* **Texte affiché**
>>>

Psychologue au foyer Maximilien Kolbe à Boulogne, lieu de vie de 46 jeunes de 14 à 21 ans, Manuel Bumba Gaiola nous partage son expérience riche d’humanité.
« Si quelqu’un veut partager sa foi par la parole, il doit beaucoup écouter », écrivait le pape François. Ordonné en 2003, Manuel est envoyé comme aumônier à la Fondation d’Auteuil. Après 9 ans, il ressent le besoin de prendre du recul et se lance dans un Master de psychologie. Il porte une attention particulière à la culture d’origine des jeunes pour mieux accueillir leurs paroles.
Qu’est ce qui t’a conduit après 9 ans de ministère à te former à la psychologie ?
J’ai toujours aimé la psychologie. Comprendre l’autre, ce qu’il vit. Être face au mystère de la personne humaine. Jusqu’à un temps pas si ancien, le psychologique était mal vu dans l’église. Pourtant mes années à Auteuil me mettent face à des réalités qui m’échappent, qui me dépassent. Ce que vivent les jeunes me bousculent et mes acquis en théologie et en philosophie ne me suffisent pas à les accompagner. On reçoit plein de vécus, d’histoires douloureuses quand on est prêtre et il me manque la dimension psychologique pour mieux écouter. J’ai senti assez vite une complémentarité entre le psychologique et le spirituel.
Comment les jeunes viennent à ta rencontre ?

<<<

* **Entrées répertoriées**
>>>

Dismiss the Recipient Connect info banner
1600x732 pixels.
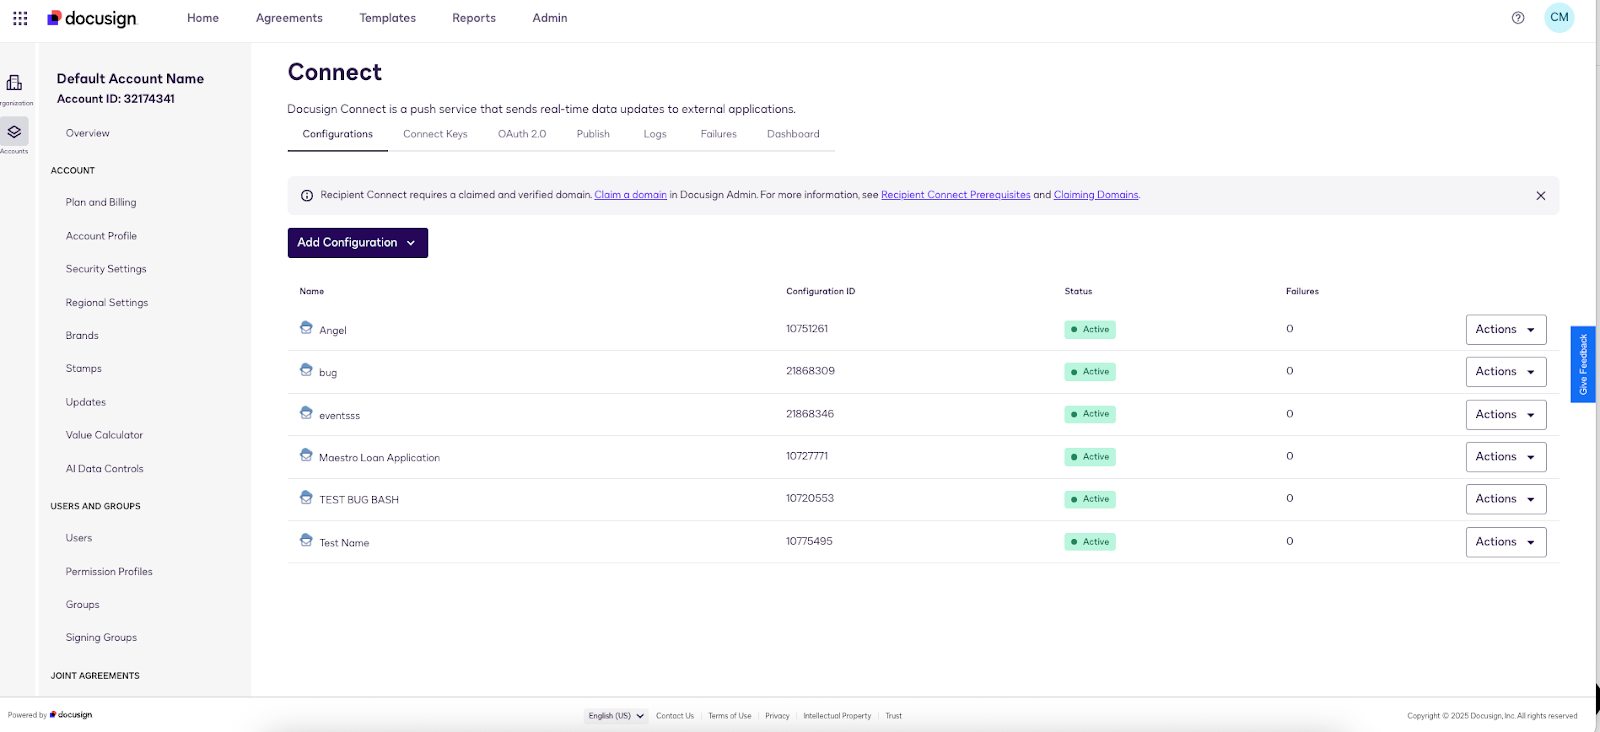[1540, 196]
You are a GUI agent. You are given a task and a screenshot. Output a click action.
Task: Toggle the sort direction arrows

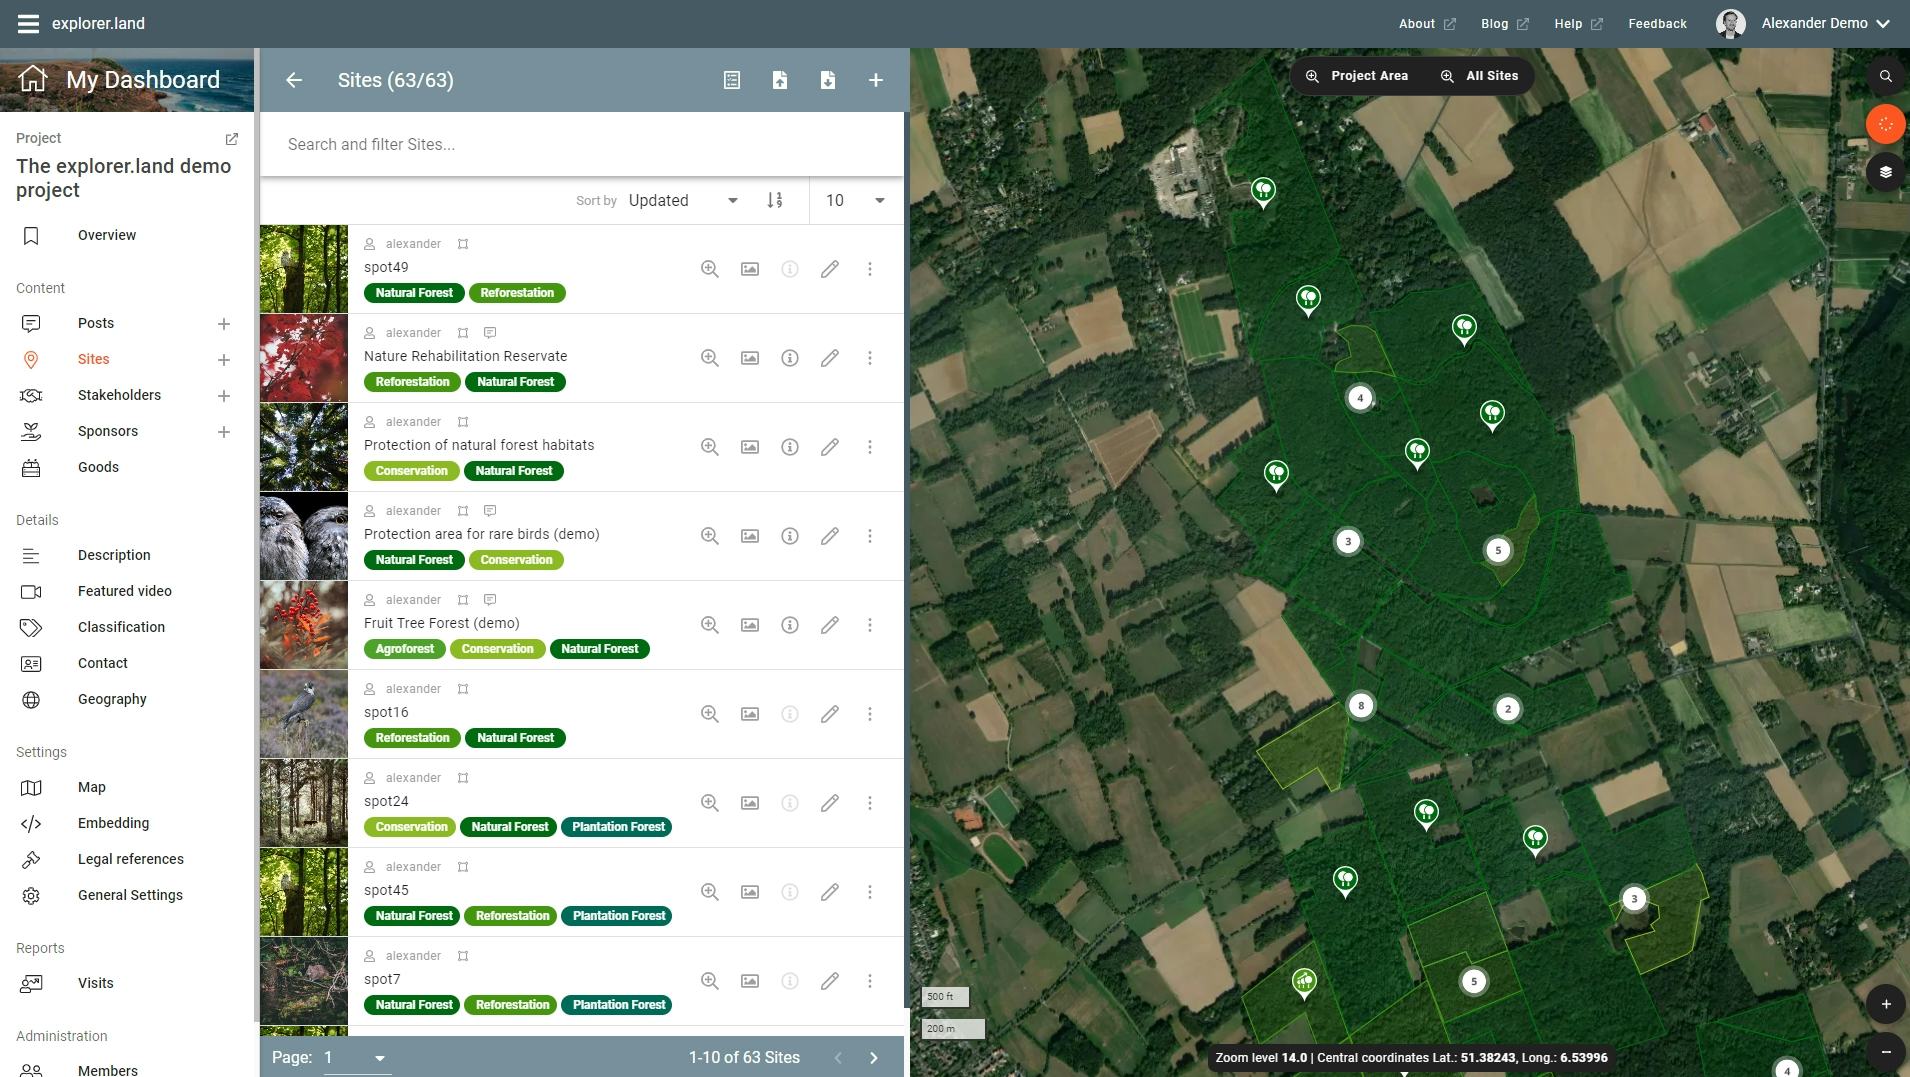click(x=775, y=200)
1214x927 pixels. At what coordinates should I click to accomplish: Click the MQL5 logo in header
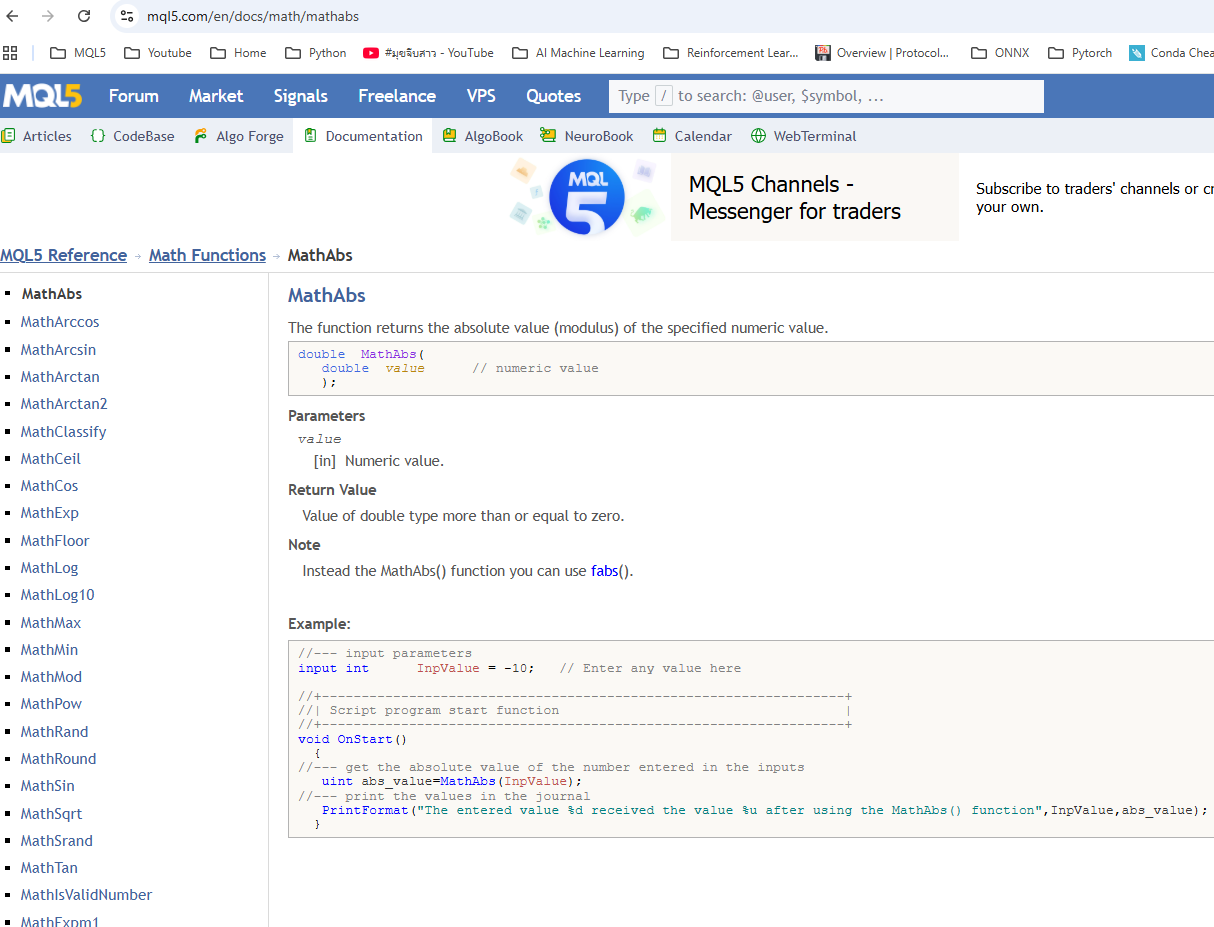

<<<

* **Votre consigne**
Transcrivez mot pour mot le passage de l'entretien qui s'ouvre sur les mots « Qu’est ce qui » et se clôt sur « et le spirituel. ».

* **Résultat final**
Qu’est ce qui t’a conduit après 9 ans de ministère à te former à la psychologie ?
J’ai toujours aimé la psychologie. Comprendre l’autre, ce qu’il vit. Être face au mystère de la personne humaine. Jusqu’à un temps pas si ancien, le psychologique était mal vu dans l’église. Pourtant mes années à Auteuil me mettent face à des réalités qui m’échappent, qui me dépassent. Ce que vivent les jeunes me bousculent et mes acquis en théologie et en philosophie ne me suffisent pas à les accompagner. On reçoit plein de vécus, d’histoires douloureuses quand on est prêtre et il me manque la dimension psychologique pour mieux écouter. J’ai senti assez vite une complémentarité entre le psychologique et le spirituel.